Da das Glücksspielkollegium jedoch nicht auf Hinweise einging und die bereits 2013 geäußerte Kritik nicht im Zwischenbericht des Verfahrens berücksichtigt wurde, legte der Sportsbeirat die Arbeit nun nieder. „Es ist unglaublich und gleichzeitig bezeichnend, mit welcher Arroganz die Ministerpräsidenten die Spitzenvertreter des Sports in den vergangenen drei Jahren behandelt haben. Auf kritische Schreiben zu dem völligen Versagen bei der Vergabe von Sportwettenlizenzen wurde nicht einmal geantwortet. Diese Brüskierung des Sportes ist nicht wieder gutzumachen“, meint FDP-Fraktionschef Wolfgang Kubicki.

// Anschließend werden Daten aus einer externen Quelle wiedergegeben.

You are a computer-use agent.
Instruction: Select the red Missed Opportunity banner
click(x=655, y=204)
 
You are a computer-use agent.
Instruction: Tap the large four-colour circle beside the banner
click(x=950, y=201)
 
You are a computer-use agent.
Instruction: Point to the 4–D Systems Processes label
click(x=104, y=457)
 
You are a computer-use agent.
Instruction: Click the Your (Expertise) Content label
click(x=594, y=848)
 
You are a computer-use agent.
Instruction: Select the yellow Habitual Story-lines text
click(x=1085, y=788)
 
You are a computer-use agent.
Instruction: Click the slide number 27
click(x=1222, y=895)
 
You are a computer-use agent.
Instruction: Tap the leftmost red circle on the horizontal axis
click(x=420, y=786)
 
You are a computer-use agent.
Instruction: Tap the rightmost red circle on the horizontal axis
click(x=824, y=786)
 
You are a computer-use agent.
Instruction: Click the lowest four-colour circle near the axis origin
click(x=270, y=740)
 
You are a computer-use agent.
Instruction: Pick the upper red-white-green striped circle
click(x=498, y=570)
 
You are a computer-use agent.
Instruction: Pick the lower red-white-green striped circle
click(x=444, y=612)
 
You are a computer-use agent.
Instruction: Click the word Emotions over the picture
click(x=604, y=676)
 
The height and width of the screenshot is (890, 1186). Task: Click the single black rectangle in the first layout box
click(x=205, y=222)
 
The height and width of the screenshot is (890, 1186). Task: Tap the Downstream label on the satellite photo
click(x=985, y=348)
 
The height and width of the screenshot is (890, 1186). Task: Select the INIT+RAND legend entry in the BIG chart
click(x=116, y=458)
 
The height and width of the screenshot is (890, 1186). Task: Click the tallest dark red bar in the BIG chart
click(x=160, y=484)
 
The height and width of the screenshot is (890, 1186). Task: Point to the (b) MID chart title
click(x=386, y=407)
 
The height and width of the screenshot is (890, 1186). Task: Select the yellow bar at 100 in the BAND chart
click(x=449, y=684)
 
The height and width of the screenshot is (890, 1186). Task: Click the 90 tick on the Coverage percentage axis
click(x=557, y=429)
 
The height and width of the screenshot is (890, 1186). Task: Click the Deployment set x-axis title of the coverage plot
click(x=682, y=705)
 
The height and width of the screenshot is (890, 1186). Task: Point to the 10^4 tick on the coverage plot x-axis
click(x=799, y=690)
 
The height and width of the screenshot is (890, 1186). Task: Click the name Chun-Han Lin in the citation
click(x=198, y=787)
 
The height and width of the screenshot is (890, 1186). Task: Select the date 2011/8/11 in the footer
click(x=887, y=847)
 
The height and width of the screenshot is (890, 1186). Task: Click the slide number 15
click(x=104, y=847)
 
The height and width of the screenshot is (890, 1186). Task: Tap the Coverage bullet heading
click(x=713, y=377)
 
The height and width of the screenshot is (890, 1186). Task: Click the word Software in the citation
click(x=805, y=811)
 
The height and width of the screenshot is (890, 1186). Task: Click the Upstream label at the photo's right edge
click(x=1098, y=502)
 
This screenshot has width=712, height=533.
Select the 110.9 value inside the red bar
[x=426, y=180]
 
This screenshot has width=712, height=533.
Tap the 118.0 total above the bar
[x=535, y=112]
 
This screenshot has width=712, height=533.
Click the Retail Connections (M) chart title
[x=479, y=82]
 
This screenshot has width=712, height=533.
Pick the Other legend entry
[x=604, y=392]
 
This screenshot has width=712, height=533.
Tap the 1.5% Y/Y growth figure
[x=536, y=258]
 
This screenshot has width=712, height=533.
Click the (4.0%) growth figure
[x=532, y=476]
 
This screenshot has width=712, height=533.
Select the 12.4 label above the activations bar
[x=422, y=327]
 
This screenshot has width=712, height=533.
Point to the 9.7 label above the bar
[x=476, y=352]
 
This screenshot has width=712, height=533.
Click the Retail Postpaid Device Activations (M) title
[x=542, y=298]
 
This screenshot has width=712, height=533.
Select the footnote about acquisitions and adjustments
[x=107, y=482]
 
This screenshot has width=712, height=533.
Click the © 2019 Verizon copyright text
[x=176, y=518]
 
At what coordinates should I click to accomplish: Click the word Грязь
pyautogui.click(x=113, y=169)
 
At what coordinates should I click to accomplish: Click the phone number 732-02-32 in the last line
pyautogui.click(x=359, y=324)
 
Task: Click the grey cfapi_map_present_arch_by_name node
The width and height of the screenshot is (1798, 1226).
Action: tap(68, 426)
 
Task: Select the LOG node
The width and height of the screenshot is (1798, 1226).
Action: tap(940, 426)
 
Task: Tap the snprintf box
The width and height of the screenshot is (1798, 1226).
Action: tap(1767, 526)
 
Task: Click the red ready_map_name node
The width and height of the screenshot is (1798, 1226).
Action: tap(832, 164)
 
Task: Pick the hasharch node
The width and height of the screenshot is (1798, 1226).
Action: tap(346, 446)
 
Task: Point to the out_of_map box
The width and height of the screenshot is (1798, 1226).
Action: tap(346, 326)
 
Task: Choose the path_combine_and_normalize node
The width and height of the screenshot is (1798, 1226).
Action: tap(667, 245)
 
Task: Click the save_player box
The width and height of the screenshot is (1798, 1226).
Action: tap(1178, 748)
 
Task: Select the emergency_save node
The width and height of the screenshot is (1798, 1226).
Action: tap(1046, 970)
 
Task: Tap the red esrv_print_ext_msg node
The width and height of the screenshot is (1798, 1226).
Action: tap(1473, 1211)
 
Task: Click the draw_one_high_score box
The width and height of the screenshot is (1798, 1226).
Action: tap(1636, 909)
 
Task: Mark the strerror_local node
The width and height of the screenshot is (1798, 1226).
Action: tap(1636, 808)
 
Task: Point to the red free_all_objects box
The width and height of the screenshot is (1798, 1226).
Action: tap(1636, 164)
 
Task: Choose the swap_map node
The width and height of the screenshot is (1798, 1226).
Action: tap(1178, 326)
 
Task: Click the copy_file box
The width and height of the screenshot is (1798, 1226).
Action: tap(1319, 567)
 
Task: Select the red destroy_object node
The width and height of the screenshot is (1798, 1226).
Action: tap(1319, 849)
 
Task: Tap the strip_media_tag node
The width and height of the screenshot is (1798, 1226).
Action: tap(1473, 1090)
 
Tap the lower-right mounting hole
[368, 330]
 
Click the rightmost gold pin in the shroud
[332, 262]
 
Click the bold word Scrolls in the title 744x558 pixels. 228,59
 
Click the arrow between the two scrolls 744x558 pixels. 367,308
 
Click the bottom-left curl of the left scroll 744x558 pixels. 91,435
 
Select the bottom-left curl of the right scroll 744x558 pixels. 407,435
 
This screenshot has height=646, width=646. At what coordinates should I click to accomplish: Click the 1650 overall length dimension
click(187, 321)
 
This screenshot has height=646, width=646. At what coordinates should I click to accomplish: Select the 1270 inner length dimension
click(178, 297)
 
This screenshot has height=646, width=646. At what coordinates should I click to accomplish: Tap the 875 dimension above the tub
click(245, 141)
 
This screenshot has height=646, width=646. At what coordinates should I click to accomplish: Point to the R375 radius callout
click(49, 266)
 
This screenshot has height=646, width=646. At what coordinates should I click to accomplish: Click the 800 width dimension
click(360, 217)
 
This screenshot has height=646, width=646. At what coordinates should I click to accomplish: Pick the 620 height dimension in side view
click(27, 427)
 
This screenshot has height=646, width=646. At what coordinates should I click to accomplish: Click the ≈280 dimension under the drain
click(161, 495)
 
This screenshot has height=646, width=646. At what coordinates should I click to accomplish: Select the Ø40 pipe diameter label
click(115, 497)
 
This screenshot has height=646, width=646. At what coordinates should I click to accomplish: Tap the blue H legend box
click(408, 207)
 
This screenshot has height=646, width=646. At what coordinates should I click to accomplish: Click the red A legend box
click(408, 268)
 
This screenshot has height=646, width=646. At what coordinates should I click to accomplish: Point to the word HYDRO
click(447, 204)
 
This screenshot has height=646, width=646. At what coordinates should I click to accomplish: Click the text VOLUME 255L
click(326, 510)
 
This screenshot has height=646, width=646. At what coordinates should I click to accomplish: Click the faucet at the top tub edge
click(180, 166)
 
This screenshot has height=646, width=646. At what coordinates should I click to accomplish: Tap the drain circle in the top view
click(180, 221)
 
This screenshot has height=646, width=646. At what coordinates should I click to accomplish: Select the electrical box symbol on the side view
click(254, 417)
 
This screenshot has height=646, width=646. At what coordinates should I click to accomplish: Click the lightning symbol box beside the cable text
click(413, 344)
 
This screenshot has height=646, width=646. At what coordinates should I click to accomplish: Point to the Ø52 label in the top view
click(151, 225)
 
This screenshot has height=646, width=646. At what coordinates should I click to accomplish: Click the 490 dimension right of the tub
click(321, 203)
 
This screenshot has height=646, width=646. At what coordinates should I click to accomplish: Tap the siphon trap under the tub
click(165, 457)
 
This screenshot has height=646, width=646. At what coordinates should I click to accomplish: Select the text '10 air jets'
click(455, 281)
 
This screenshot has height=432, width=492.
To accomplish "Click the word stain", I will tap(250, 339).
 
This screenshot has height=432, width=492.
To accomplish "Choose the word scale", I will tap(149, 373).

„Angesichts dieses Trauerspiels hätten die Ministerpräsidenten besser ihr Glücksspielkollegium zum Rückzug drängen sollen, als die Berater des organisierten Sports. Letztere haben mit ihrer Kritik bislang Recht behalten, während die Regierungsfachleute bei der Vergabe von Lizenzen nach dem Glücksspielstaatsvertrag kläglich versagt haben“, wird der Parlamentarische Geschäftsführer der CDU-Fraktion im Schleswig-Holsteinischen Landtag, Hans-Jörn Arp, in einer Pressemitteilung zitiert.
Ist das Vergabeverfahren nun gescheitert?
Viele Experten halten das aktuelle Vergabeverfahren der 20 Lizenzen für gescheitert. Es liegt nun am Glücksspielkollegium, eine Lösung zu finden, die das feststeckende Verfahren noch einmal in die richtige Richtung lenkt. Ob gescheitert oder nicht, spielt daher eine untergeordnete Rolle. Wichtig ist, sollte das Verfahren wieder aufgenommen werden, dass man das Konzept stark überdenken muss.
Sowohl für den Verbraucher, die Wettanbieter als auch für den Staat wäre es von enormem Vorteil, würde man eine einheitliche Regulierung der Sportwetten in Deutschland schaffen. Es wäre möglich, dass das Vergabeverfahren von Schleswig-Holstein aufgegriffen wird und eine ähnliche Lösung gefunden wird. Schleswig-Holstein hatte das Glücksspielgesetz damals ein einziges Bundesland gekippt und eine regulierte Marktöffnung erlaubt. Es konnte aktiv Spielsuchtprävention, Spielerschutz und die Bekämpfung von Geldwäsche betrieben werden – und das Bundesland erfreute sich großer Steuereinnahmen.